My question is:  Calvin’s theology assumes God’s providence is at work.  What happens if a majority of the people in the state do not believe in God?  Pledge of Allegiance - Under God?  


  1. Christy, I love how you used the image of money in your post with "In God We Trust," when, as you note, many people use money that don't believe in God. I think it has been easier for people to ignore what is written on money because they don't speak it aloud with groups of people facing a flag. I do think that God's providence is at work, with or without the people's approval or understanding or even belief. The question, however, is whether mixing church and state on money is the best way to spread the Word?

  2. When I think of "In God we trust" I don't really consider it a tool for evangelism. There are many in our land who do not subscribe to the Christian faith. This phrase was placed on currency in a time when a higher number of our citizens considered themselves to be Christians. Just a question... I wonder how much of an impact that phrase really has on people's lives unless is brought to the forefront by the media? I agree with Calvin's dual approach of a Christian / faith component and the civil component, recognizing the fallenness of humanity. However I struggle with the idea that we must wait on God to deal with the corrupt officials.

  3. Great post Christy! I am a bit torn here. I do adhere to the concept of God's providence for humankind. I have no doubt of his omniscience and omnipotence;however, like Rick, I don't think God expects us to sit on our hands in the face of injustice. And yes, God's providence is enacted with or without our consent or acknowlegment.

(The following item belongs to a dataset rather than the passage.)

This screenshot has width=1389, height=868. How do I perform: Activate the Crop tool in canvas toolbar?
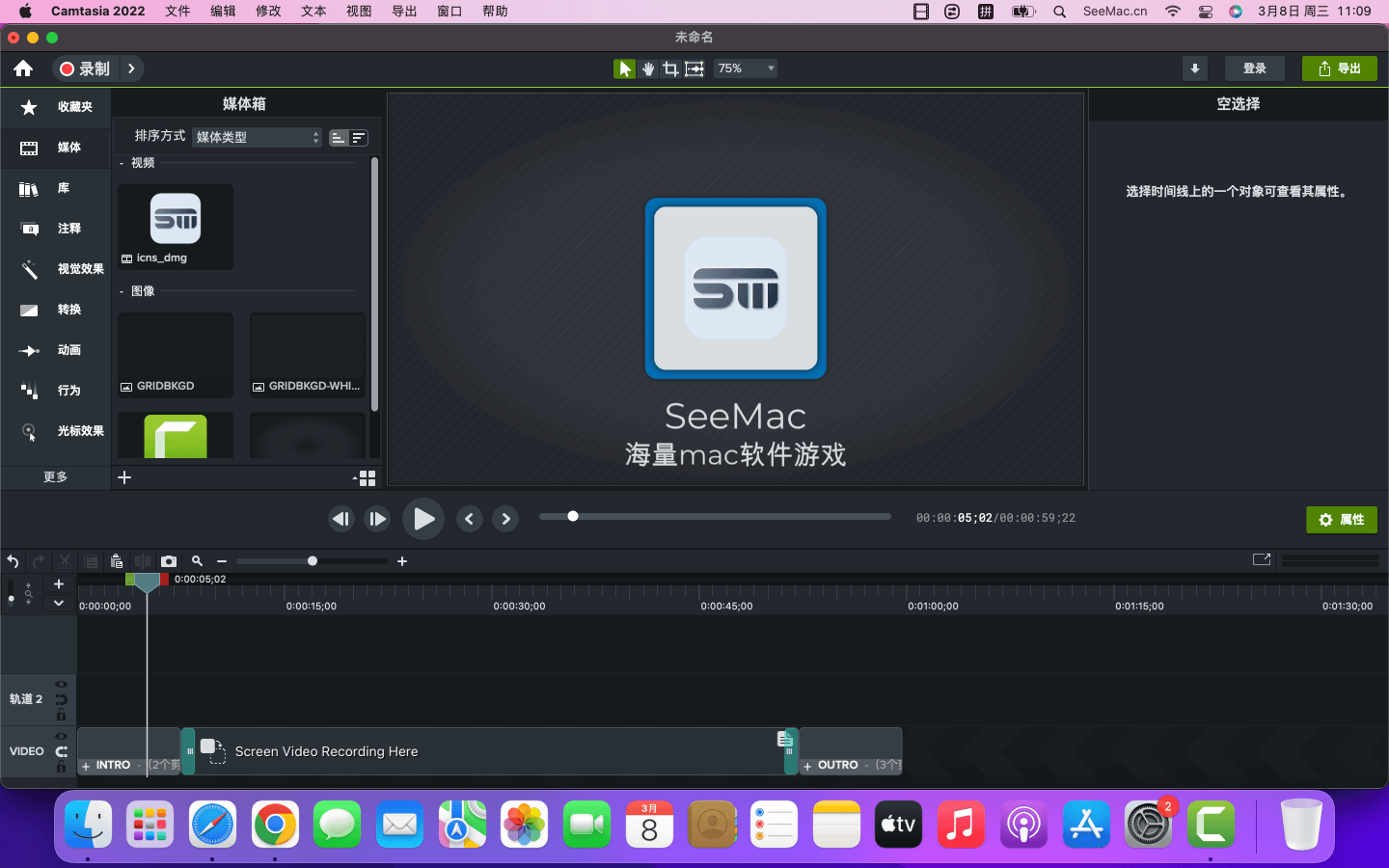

  4. If a majority of people in the states don't believe in God any more that will not change God's providence upon the country. We as believers need to do our do diligence to strive to put God first in our lives. God will always provide on the just and unjust. We have to give praise in all seasons.

  5. If Calvin had written the Institutes just for Geneva, he would have been able to assume that most people were Christians (insofar as humans can ever know who is among the elect). But writing in Latin and starting with an address to the king of France indicates that Calvin expected a larger audience--and, given his dire view of the Catholic Church, he would have expected a lot of non-Christians as well. Put differently, Calvin's ideal body politic would have consisted of godly folk, but he wrote into a more mixed context. The impiety of many contemporary Americans seems unlikely to have shocked him or caused him to change his message significantly.